ASSIGNMENT ▸
From the entries below, please output exactly the lines starting at the one containing "The image size is (1416, 431)." and ending at the one containing "You are a computer-use agent. The image size is (520, 803).", both included.

Pixel coordinate grounding data
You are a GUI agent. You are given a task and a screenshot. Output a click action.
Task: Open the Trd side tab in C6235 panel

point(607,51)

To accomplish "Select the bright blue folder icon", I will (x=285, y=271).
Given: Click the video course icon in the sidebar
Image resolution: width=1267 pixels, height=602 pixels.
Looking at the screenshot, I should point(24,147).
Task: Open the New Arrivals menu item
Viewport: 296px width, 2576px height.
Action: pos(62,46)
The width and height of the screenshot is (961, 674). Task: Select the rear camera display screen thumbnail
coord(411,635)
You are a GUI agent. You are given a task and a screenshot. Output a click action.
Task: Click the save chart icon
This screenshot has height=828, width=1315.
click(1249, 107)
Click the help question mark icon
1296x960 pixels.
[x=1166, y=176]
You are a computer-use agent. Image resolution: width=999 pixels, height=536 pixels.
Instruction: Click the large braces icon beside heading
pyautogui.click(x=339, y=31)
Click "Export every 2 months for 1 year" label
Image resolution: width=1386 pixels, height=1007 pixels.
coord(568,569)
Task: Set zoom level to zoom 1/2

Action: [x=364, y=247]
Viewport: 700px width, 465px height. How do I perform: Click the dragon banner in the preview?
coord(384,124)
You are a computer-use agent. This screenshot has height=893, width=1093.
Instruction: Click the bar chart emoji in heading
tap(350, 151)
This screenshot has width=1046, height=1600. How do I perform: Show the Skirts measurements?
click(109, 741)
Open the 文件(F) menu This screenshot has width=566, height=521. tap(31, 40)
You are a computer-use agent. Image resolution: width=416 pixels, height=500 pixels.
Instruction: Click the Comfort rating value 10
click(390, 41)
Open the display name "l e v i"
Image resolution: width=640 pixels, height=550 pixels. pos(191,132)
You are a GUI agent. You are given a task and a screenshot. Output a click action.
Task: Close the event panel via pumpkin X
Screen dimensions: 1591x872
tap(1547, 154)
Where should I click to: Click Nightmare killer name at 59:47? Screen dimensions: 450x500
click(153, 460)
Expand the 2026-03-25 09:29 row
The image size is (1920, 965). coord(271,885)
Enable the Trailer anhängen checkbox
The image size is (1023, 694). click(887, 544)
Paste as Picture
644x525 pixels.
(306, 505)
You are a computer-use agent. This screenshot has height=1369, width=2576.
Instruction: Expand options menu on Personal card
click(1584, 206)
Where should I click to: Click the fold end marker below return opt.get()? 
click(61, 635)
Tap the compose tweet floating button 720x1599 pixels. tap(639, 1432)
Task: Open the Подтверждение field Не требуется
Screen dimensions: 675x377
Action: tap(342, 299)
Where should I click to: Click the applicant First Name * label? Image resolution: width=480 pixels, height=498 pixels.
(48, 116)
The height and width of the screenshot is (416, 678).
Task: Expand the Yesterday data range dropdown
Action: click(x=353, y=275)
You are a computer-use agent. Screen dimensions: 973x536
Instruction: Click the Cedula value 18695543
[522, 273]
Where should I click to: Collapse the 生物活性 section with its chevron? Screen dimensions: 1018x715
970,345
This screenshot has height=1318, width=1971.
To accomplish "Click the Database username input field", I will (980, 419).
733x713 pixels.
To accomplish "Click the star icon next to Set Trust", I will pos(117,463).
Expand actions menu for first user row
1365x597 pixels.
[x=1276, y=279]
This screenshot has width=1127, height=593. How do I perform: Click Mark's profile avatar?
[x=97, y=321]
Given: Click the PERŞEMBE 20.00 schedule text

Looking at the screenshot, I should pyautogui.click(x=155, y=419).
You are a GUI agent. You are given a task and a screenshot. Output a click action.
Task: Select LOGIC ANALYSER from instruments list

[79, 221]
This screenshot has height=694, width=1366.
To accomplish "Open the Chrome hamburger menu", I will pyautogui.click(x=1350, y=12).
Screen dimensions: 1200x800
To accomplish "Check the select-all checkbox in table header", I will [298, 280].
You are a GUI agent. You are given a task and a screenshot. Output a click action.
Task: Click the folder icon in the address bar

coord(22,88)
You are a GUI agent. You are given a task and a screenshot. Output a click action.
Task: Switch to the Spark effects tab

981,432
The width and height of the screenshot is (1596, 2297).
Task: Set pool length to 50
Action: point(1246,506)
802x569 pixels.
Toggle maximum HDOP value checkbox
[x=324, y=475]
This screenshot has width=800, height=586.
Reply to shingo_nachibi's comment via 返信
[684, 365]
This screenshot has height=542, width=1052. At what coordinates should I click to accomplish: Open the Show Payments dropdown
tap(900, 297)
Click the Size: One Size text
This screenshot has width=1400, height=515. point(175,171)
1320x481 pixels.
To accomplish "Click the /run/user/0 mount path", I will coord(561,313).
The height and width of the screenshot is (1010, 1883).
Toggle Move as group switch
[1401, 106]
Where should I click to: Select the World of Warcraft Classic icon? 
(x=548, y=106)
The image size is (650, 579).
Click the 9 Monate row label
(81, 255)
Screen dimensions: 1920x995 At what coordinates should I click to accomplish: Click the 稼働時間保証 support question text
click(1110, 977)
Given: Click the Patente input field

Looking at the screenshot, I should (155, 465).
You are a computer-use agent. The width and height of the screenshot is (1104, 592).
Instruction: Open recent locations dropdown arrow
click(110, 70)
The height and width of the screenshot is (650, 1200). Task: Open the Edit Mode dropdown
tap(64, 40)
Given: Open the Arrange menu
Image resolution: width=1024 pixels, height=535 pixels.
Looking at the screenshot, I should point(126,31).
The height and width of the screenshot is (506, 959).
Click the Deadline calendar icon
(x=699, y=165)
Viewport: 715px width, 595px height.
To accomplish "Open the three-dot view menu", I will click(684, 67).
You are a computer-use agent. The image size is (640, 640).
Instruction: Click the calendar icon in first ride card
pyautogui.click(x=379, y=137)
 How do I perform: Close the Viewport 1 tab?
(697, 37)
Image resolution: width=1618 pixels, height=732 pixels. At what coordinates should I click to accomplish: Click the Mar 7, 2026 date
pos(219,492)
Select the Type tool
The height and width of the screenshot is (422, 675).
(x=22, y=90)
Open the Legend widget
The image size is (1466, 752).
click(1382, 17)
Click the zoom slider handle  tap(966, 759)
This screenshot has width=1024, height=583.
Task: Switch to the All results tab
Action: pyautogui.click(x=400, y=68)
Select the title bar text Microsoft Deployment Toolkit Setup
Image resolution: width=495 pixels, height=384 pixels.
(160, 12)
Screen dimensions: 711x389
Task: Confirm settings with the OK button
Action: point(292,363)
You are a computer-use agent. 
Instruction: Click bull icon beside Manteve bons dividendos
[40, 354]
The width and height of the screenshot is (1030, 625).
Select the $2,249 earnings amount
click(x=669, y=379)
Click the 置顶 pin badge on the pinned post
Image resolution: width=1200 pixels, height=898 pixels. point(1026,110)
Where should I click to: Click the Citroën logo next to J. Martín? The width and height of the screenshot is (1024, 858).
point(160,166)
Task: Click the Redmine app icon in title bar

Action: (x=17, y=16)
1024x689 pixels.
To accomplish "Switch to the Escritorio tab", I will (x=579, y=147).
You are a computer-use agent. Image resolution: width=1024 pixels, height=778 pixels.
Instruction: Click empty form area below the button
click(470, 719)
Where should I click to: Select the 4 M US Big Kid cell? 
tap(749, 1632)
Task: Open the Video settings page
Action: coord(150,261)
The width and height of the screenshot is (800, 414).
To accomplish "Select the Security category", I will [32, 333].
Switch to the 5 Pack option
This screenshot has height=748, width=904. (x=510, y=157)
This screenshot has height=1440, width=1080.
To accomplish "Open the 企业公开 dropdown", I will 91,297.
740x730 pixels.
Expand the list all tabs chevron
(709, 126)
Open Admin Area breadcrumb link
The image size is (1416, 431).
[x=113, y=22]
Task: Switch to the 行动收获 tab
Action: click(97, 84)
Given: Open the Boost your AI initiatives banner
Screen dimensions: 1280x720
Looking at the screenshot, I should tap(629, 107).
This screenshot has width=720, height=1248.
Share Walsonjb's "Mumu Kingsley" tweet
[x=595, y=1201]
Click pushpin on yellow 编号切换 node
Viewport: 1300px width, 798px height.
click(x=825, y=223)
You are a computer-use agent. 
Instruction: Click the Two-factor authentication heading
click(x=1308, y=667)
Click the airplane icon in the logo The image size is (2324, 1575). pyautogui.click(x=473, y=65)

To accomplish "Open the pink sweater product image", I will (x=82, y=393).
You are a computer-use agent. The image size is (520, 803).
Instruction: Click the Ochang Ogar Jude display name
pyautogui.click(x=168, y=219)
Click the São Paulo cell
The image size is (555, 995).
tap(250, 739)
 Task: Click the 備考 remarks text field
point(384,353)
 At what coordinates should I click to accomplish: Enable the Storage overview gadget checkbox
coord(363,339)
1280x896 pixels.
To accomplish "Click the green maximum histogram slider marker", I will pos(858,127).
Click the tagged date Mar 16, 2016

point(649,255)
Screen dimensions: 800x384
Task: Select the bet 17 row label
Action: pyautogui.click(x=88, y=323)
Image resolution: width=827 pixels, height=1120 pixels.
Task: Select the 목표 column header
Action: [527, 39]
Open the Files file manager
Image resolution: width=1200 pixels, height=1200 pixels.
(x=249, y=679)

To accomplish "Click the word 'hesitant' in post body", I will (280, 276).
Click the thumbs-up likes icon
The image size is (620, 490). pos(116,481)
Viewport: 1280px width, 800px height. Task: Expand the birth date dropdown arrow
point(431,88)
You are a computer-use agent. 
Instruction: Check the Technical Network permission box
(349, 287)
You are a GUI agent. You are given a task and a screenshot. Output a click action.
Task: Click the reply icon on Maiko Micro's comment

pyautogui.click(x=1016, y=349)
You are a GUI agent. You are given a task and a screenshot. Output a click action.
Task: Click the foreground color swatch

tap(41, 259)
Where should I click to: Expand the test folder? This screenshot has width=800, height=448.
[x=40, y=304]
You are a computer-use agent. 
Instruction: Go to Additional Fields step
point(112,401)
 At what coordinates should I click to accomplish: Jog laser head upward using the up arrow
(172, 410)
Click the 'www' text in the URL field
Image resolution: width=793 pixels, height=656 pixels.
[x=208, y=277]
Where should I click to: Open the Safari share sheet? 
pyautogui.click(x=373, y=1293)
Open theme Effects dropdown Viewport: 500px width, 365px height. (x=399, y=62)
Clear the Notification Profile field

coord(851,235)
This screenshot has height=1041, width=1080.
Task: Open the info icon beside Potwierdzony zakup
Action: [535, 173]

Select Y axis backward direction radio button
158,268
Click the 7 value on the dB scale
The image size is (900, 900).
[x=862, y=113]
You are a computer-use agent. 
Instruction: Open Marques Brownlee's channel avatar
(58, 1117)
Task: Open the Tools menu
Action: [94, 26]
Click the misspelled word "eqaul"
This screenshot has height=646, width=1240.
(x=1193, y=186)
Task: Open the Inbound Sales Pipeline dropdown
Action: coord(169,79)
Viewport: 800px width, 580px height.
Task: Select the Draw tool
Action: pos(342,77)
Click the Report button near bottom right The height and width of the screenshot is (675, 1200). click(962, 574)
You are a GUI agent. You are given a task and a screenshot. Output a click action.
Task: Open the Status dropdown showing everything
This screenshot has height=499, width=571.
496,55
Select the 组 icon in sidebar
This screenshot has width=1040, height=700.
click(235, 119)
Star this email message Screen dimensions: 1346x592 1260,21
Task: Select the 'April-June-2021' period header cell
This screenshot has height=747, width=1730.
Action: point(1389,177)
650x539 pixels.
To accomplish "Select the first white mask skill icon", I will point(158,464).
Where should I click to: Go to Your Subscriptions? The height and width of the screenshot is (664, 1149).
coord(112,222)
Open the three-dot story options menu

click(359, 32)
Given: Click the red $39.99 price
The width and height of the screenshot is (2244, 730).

TASK ANSWER ▸
The image size is (1416, 431).
[x=113, y=22]
Task: Switch to the 行动收获 tab
Action: click(97, 84)
Given: Open the Boost your AI initiatives banner
Screen dimensions: 1280x720
Looking at the screenshot, I should tap(629, 107).
This screenshot has width=720, height=1248.
Share Walsonjb's "Mumu Kingsley" tweet
[x=595, y=1201]
Click pushpin on yellow 编号切换 node
Viewport: 1300px width, 798px height.
click(x=825, y=223)
You are a computer-use agent. 
Instruction: Click the Two-factor authentication heading
click(x=1308, y=667)
Click the airplane icon in the logo The image size is (2324, 1575). pyautogui.click(x=473, y=65)

To accomplish "Open the pink sweater product image", I will (x=82, y=393).
You are a computer-use agent. The image size is (520, 803).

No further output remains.